The same view is shared by nuclear innovation expert and professor Alex Gilbert.

“They are distributed energy resources, intended to serve off-grid customers, small towns and industrial operations,” Gilbert told CNBC. “Alaska will likely be an initial early market, as will other parts of the Arctic such as Canada, Russia and Scandinavia. They can play key roles in microgrids, complementing solar power and distributed batteries.”

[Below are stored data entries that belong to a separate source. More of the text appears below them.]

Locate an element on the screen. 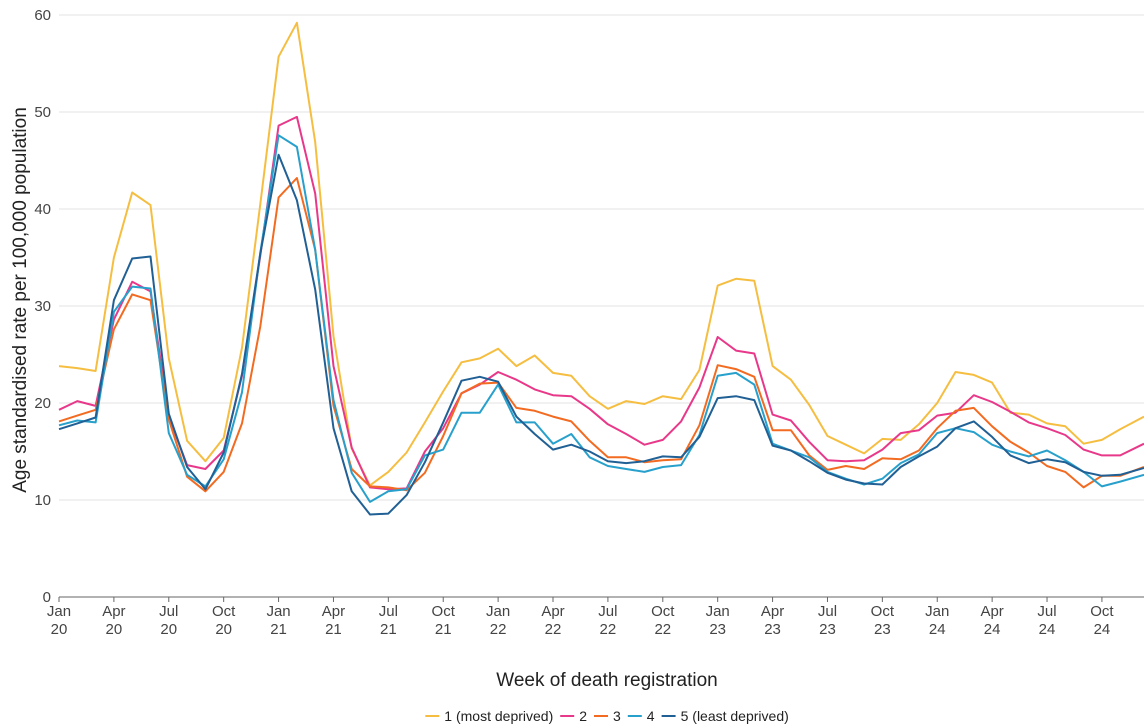  legend-item-5: 5 (least deprived) is located at coordinates (725, 716).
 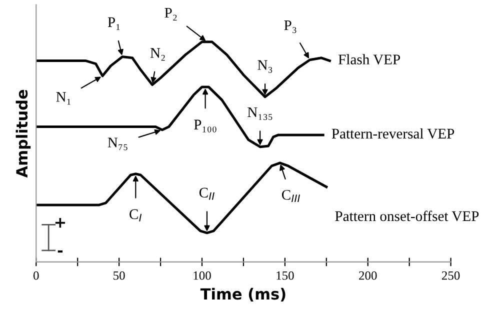 What do you see at coordinates (243, 295) in the screenshot?
I see `x-axis-title: Time (ms)` at bounding box center [243, 295].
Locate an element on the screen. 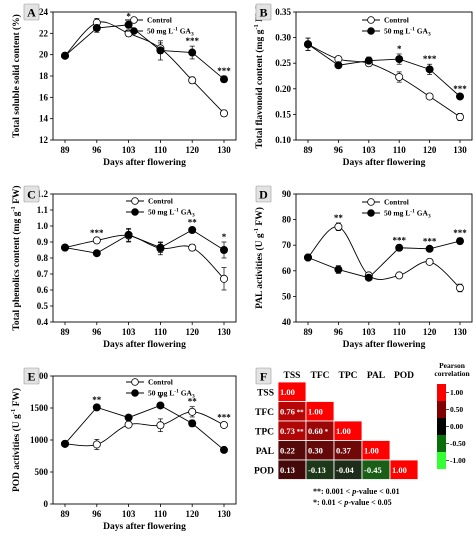  plot-frame-b is located at coordinates (384, 76).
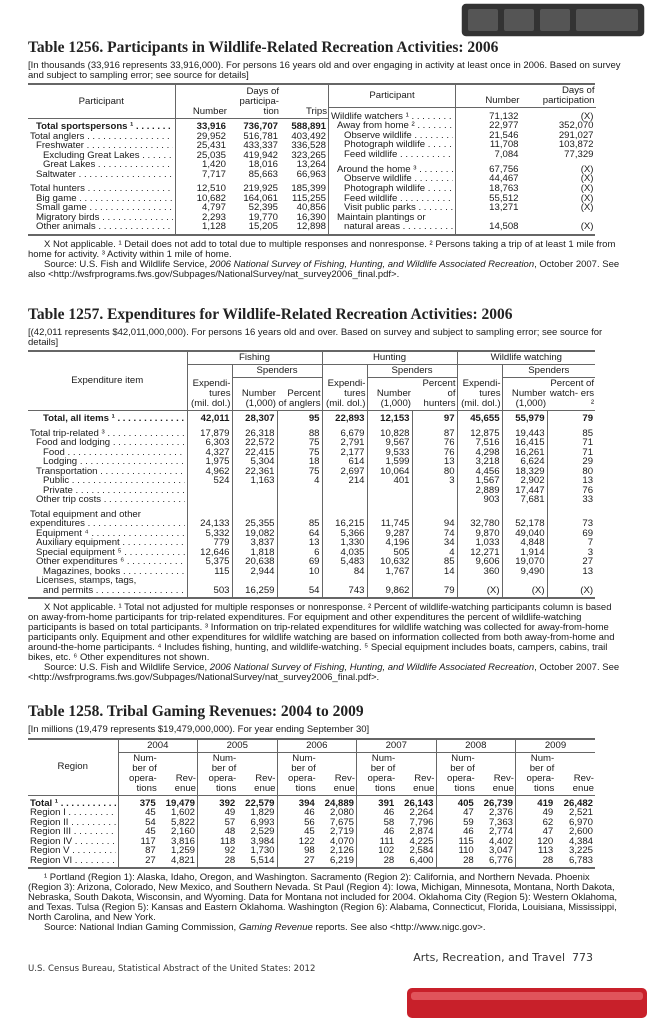 Image resolution: width=652 pixels, height=1024 pixels. What do you see at coordinates (114, 591) in the screenshot?
I see `row-label-text: and permits` at bounding box center [114, 591].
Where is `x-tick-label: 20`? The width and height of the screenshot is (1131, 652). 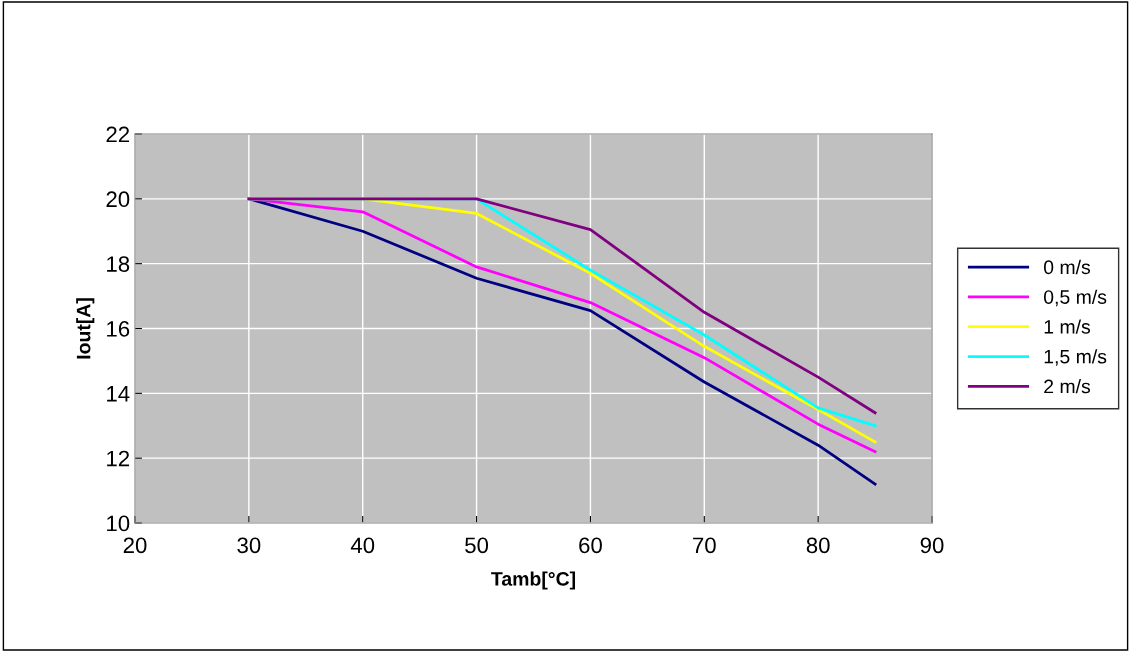 x-tick-label: 20 is located at coordinates (135, 546).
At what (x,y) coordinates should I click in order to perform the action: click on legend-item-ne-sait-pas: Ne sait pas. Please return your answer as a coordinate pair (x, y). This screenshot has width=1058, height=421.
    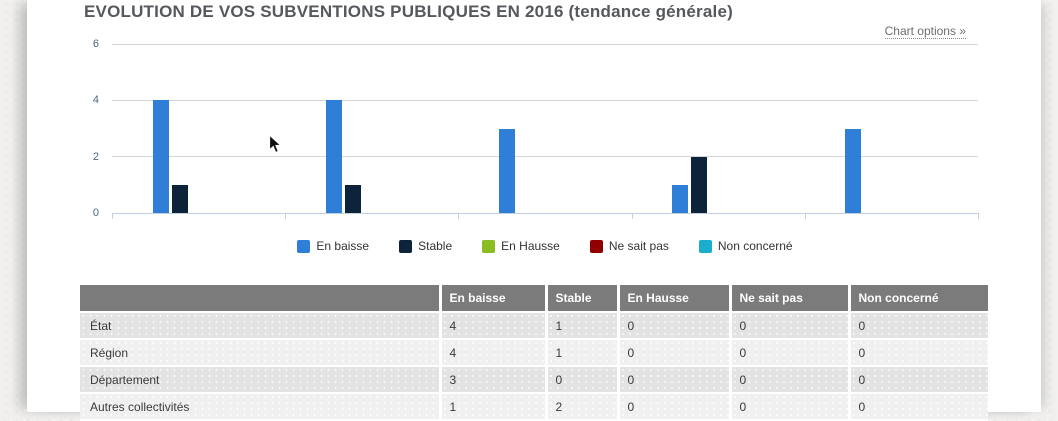
    Looking at the image, I should click on (629, 246).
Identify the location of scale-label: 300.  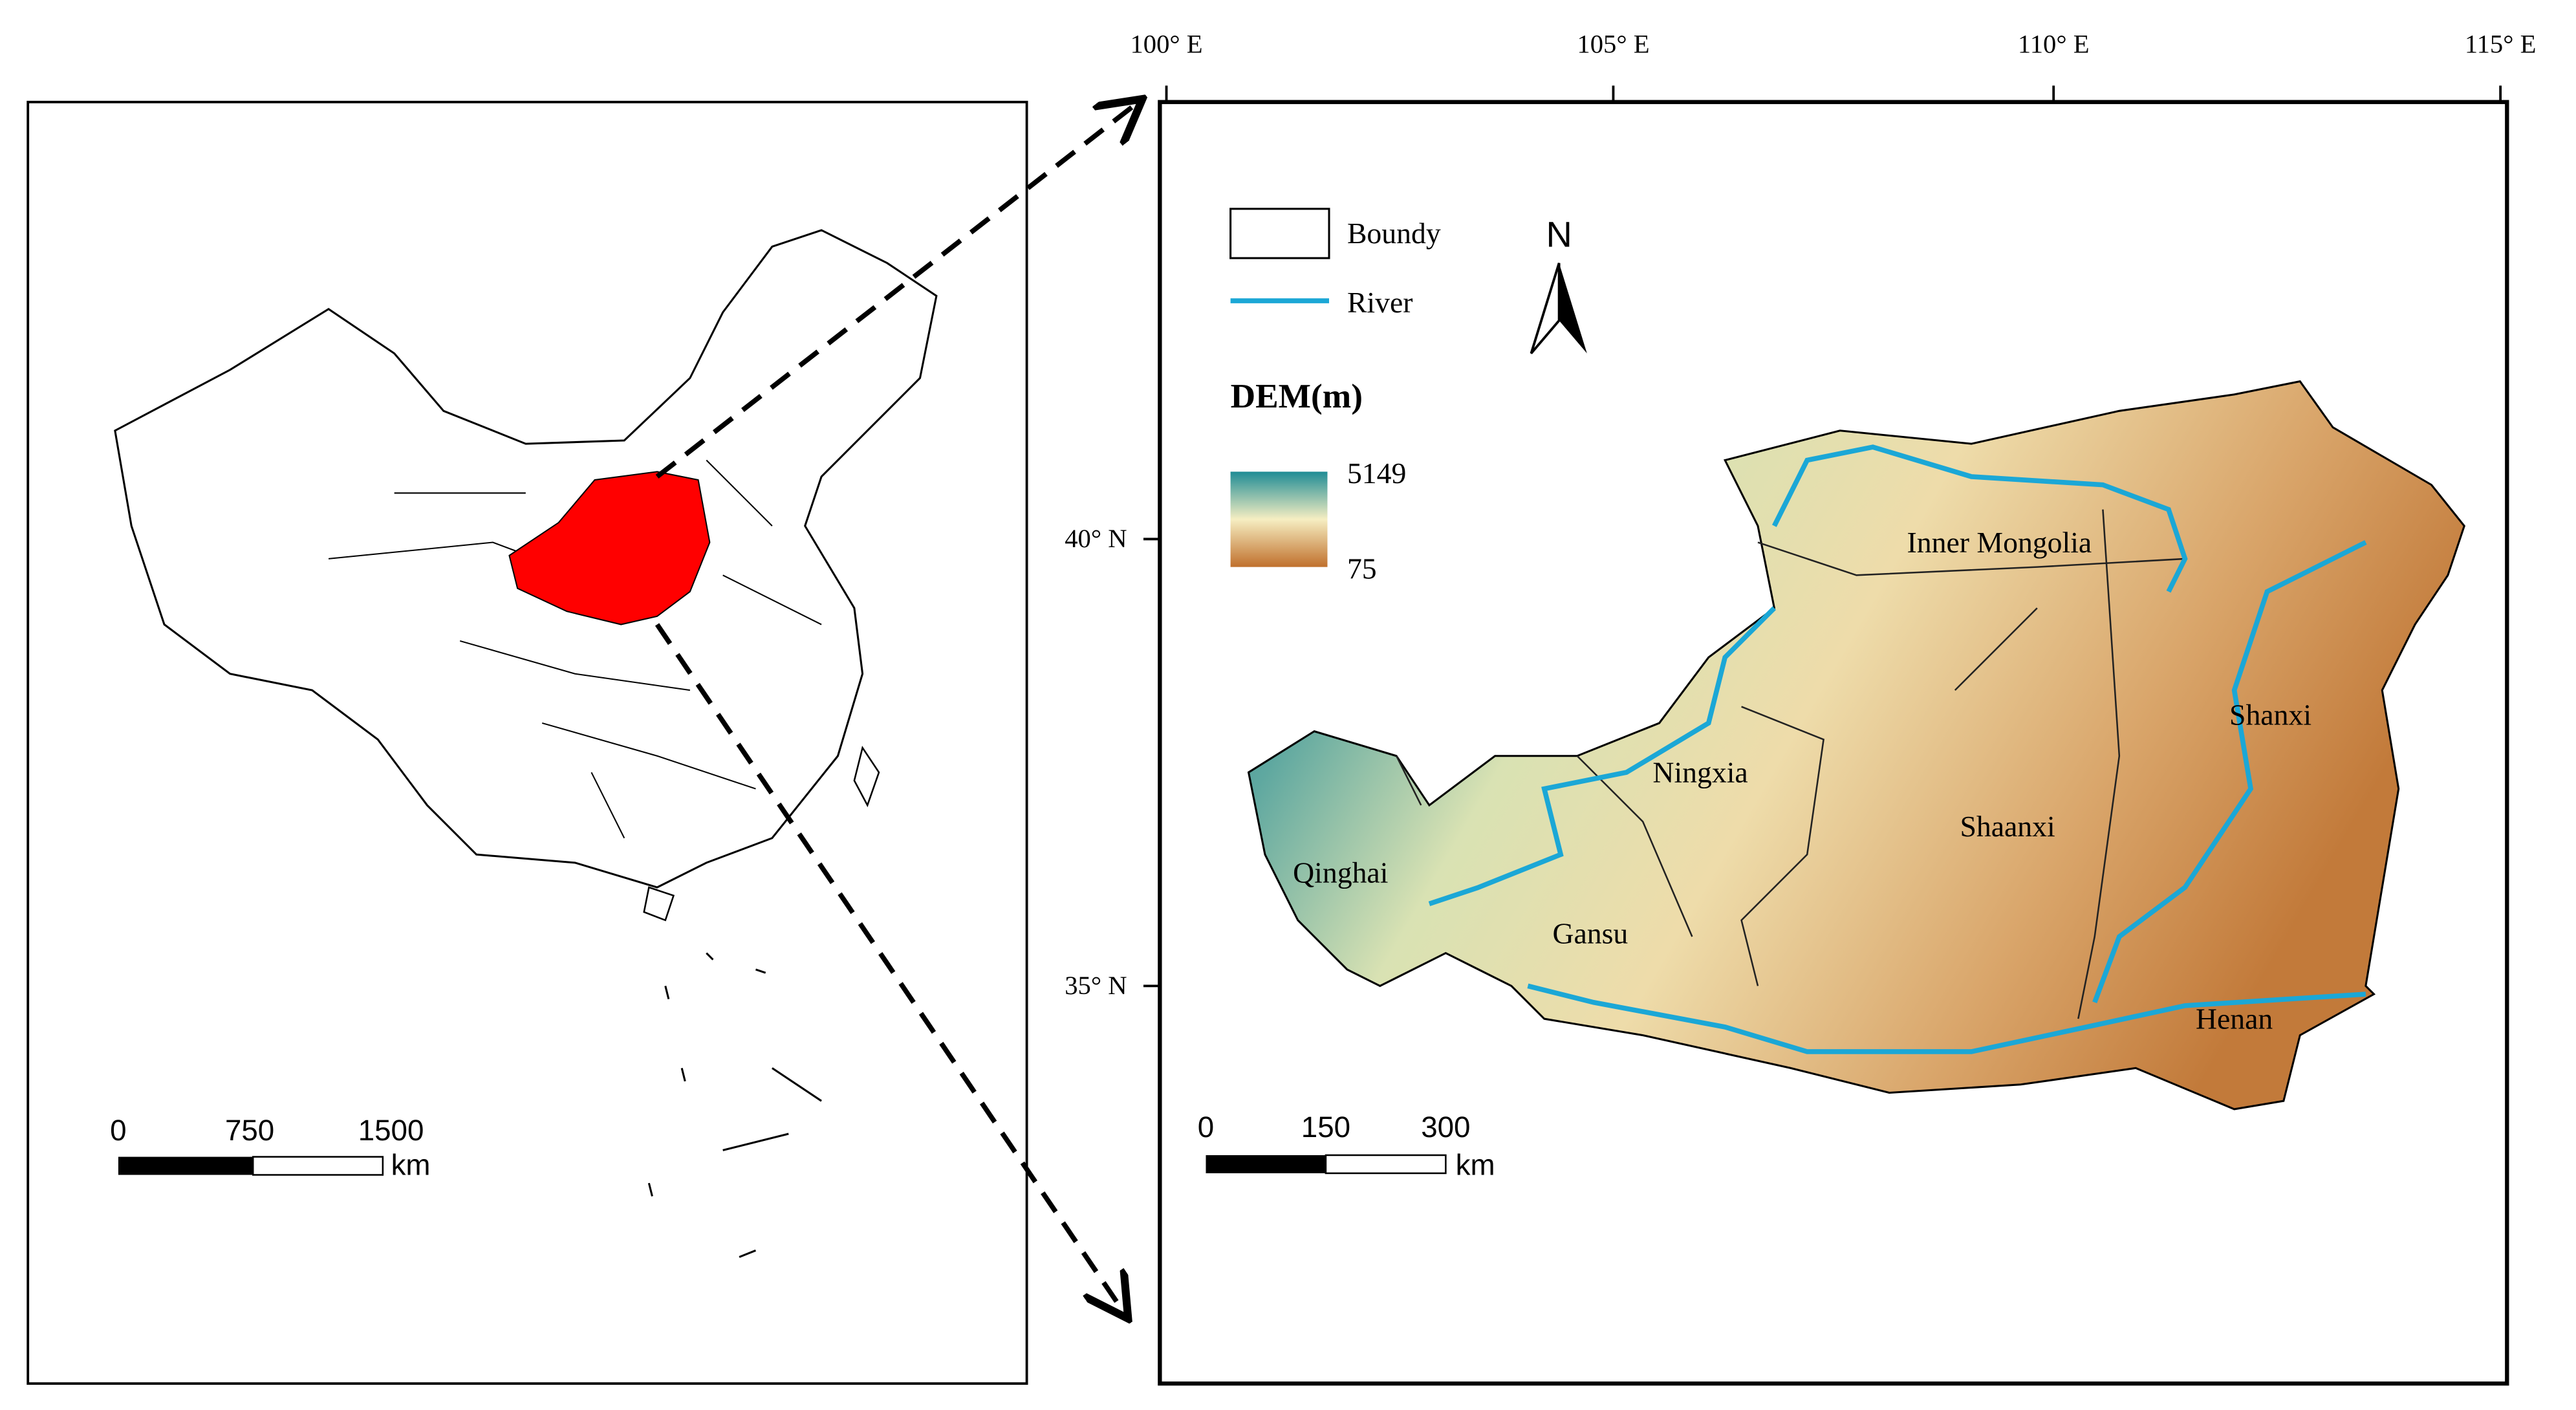
(1446, 1128).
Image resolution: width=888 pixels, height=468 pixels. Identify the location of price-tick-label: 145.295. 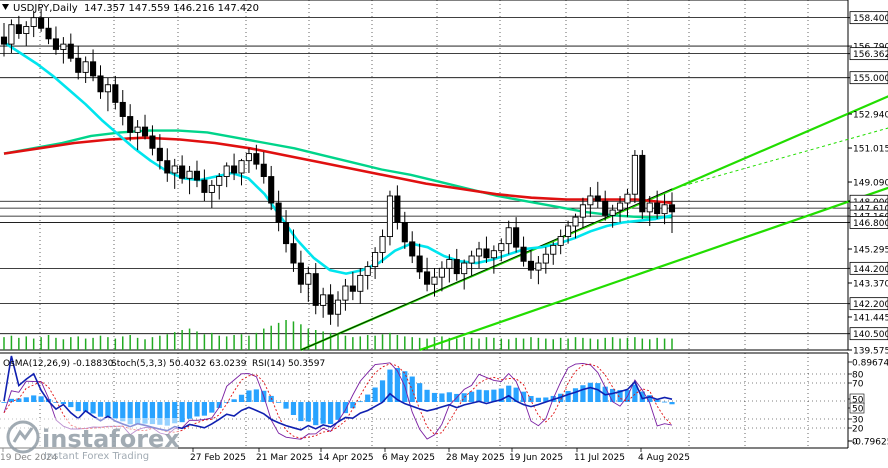
(870, 251).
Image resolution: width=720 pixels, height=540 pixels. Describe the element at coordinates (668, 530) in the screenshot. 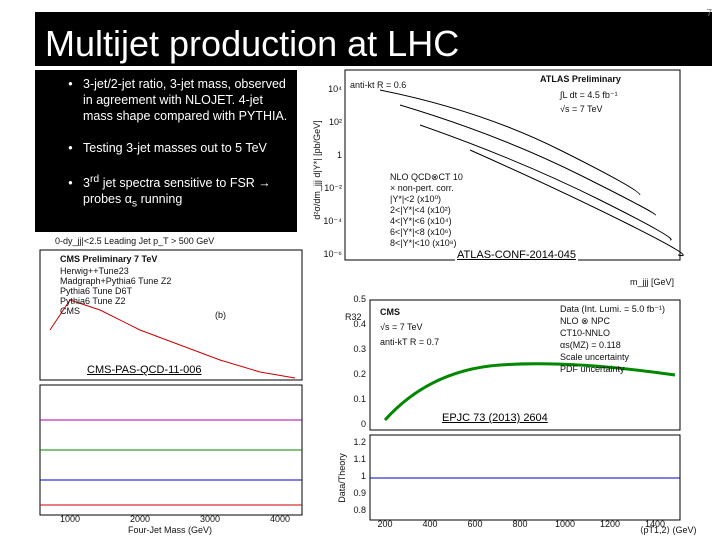

I see `x-axis-label: ⟨pT1,2⟩ (GeV)` at that location.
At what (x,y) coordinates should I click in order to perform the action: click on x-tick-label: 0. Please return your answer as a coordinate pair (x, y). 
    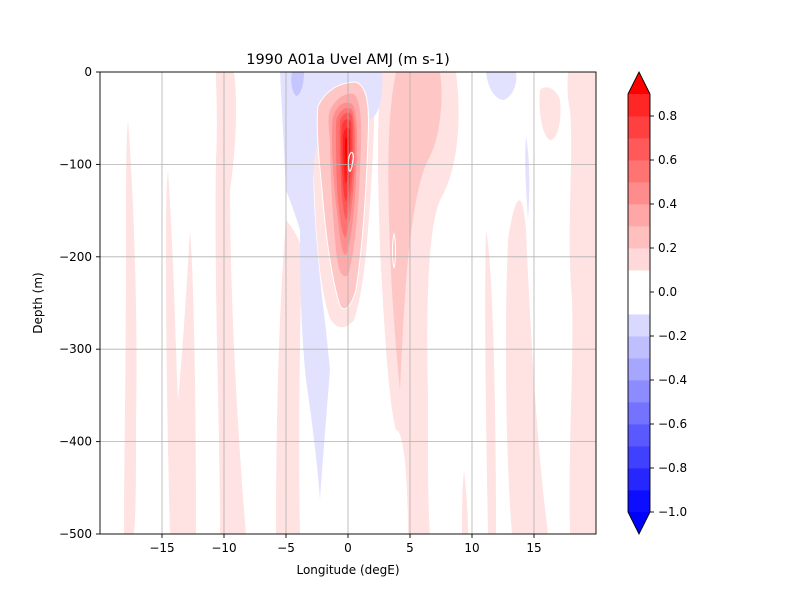
    Looking at the image, I should click on (348, 548).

But many of the key issues facing microreactor development are the same as those facing large-scale nuclear power development in the US: “We have a stunted supply chain, costs will be high and unpredictable to begin with, and the regulatory system in place to deal with them,” Gilbert said.

That said, addressing these issues for microreactor deployment could help pave the way for these same issues “for large-scale deployment of larger advanced reactors,” Gilbert said.

Arafat knows the MARVEL project has a greater purpose: to flex the muscles of nuclear innovation in the US for the first time in decades. “So the art and science and technology of going through the development of new reactors is also kind of a new realm for us in a lot of ways,” Arafat told CNBC.

– CNBC Magdalena Petrova contributed to this report.